→ **Directions**
What is wanted is the line holding "Image resolution: width=834" and every later line through the end of the entries, set down exactly.

[Stored items]
[Start of Attachment]

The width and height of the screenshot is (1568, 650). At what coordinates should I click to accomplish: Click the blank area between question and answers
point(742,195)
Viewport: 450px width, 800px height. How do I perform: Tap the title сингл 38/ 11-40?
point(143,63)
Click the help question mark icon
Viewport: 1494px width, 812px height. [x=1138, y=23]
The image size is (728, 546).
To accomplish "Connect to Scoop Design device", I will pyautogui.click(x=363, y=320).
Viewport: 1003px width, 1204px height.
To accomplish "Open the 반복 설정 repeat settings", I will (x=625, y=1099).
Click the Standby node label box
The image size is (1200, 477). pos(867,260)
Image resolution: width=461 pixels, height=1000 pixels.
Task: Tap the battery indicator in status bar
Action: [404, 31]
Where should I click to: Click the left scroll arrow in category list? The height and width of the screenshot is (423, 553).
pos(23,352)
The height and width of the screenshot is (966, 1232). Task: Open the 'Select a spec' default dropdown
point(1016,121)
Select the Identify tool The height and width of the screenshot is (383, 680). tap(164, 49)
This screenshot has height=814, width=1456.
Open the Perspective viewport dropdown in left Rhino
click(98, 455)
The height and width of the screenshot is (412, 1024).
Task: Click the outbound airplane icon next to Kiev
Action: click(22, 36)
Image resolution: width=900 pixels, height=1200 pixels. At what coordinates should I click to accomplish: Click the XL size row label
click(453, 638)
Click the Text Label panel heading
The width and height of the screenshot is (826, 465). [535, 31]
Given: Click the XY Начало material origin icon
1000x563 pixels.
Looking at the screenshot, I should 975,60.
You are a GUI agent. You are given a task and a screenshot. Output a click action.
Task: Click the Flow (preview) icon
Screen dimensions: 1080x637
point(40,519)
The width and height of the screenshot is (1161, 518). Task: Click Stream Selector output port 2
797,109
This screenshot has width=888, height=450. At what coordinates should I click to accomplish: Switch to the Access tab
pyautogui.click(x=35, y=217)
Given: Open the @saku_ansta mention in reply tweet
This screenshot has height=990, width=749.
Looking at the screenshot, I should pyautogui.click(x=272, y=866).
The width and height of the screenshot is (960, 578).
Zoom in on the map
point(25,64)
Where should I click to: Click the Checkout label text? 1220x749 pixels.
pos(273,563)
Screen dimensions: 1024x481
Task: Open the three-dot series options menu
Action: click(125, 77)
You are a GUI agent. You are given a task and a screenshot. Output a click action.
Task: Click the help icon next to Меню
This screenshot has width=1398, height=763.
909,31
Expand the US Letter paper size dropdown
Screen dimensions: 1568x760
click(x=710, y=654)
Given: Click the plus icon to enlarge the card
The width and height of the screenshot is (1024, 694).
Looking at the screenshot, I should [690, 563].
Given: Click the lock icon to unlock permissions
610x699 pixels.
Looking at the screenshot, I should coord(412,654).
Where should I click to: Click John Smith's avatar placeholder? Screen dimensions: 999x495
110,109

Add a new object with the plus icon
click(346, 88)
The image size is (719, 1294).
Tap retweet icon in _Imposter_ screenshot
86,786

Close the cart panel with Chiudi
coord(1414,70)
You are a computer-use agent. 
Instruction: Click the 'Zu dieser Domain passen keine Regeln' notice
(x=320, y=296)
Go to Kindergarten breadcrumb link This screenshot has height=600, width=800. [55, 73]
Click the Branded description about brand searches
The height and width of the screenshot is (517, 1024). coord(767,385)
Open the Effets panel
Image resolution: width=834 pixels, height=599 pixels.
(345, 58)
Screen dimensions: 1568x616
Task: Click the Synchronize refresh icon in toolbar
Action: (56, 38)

[End of Attachment]

→ **Written reply**
Image resolution: width=834 pixels, height=599 pixels.
(345, 58)
Screen dimensions: 1568x616
Task: Click the Synchronize refresh icon in toolbar
Action: (56, 38)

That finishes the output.